PITTSBURGH -- The Pittsburgh Steelers made official what has
seemed evident for weeks: coach Bill Cowher is no longer
negotiating an extension to a contract that runs through 2007.

The team announced Tuesday that it has ceased talks with Cowher
on signing an extension so he can focus on coaching the returning
Super Bowl champions. The team, which has had just two coaches in
38 seasons, has long had a policy of not negotiating contracts
during a season, but wants to renew talks with Cowher once the
season ends.

This is the first time since Cowher was hired by his hometown
team in 1992 that he will go into a season with as few as two
seasons remaining on his contract. Cowher and the team had been
discussing an extension since shortly after the Steelers won the
Super Bowl in February.

Cowher said several times during the offseason that he prefers
now to work on a year-to-year basis, a stance he adopted after the
Steelers went 6-10 in 2003 after winning 23 games the previous two
seasons. Cowher, although he is just 49, is beginning his 15th
season in Pittsburgh and is the NFL's most tenured coach with a
single team.

"Over the past several months we have had a continuing and
positive dialogue with coach Cowher's representative, Octagon
President Phil de Picciotto, concerning Bill's contract and the
future," team president Art Rooney II said in a statement issued
by the team.

"I remain optimistic and hopeful that we will be able to
conclude a contract extension which will keep Bill coaching the
Pittsburgh Steelers for many more years. However, we have all
agreed that at this time we will continue those conversations after
this season so that Bill's focus, and the focus of the entire
organization can be on the excitement and challenge of defending
the Super Bowl championship."

Cowher's decision to not sign an extension has created
speculation he may retire at the end of the season, with the
possibility of him returning elsewhere as an NFL coach in a few
years. He and his family have purchased a $2.5 million luxury home
in Raleigh, N.C., where he attended North Carolina State, and
Cowher's wife and youngest daughter are expected to live there this
season.

His other two daughters will attend Princeton.

Cowher said as recently as last month that he hasn't decided if
he will coach again next season. However, Cowher was unhappy when
former Steelers star Jerome Bettis predicted on NBC-TV on Sunday
that Cowher might be in his final season in Pittsburgh.

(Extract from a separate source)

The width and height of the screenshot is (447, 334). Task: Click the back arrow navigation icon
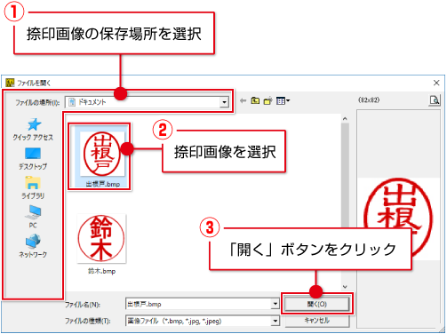[243, 101]
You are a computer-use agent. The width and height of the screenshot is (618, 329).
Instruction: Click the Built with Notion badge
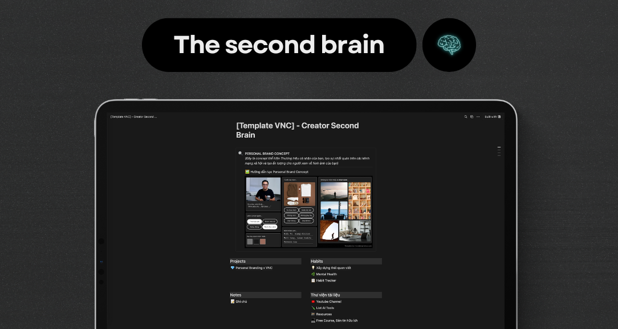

Cowher wouldn't comment Tuesday on the Steelers' statement,
standing by remarks he made Monday that he won't talk again this
season about his future plans.

"There's been a lot of speculation about my future, I'm here to
say once again that it's purely that, speculation," Cowher said.
"I don't like talking about the contract because we're in camp. I
love coaching football, I love coaching here and there's been a lot
of speculation and I'm going to leave it at that.

"I can't control the future -- again, that takes two sides -- but
I do have two years left on my contract, contrary to what some
people think. And that's all I want to talk about it," he said.

Cowher now has a chance to do what his predecessor, Chuck Noll,
did by winning Super Bowls in consecutive seasons. Noll did so
twice, in the 1974-75 and 1978-79 seasons. Noll (193-148-1) and
Cowher (141-82-1) both rank among the top 10 in career coaching
victories with one team, with Noll fifth and Cowher ninth.

The Steelers have the NFL's best regular season record since
Cowher was hired in 1992, 141-82-1. The Packers are second with a
141-83 record.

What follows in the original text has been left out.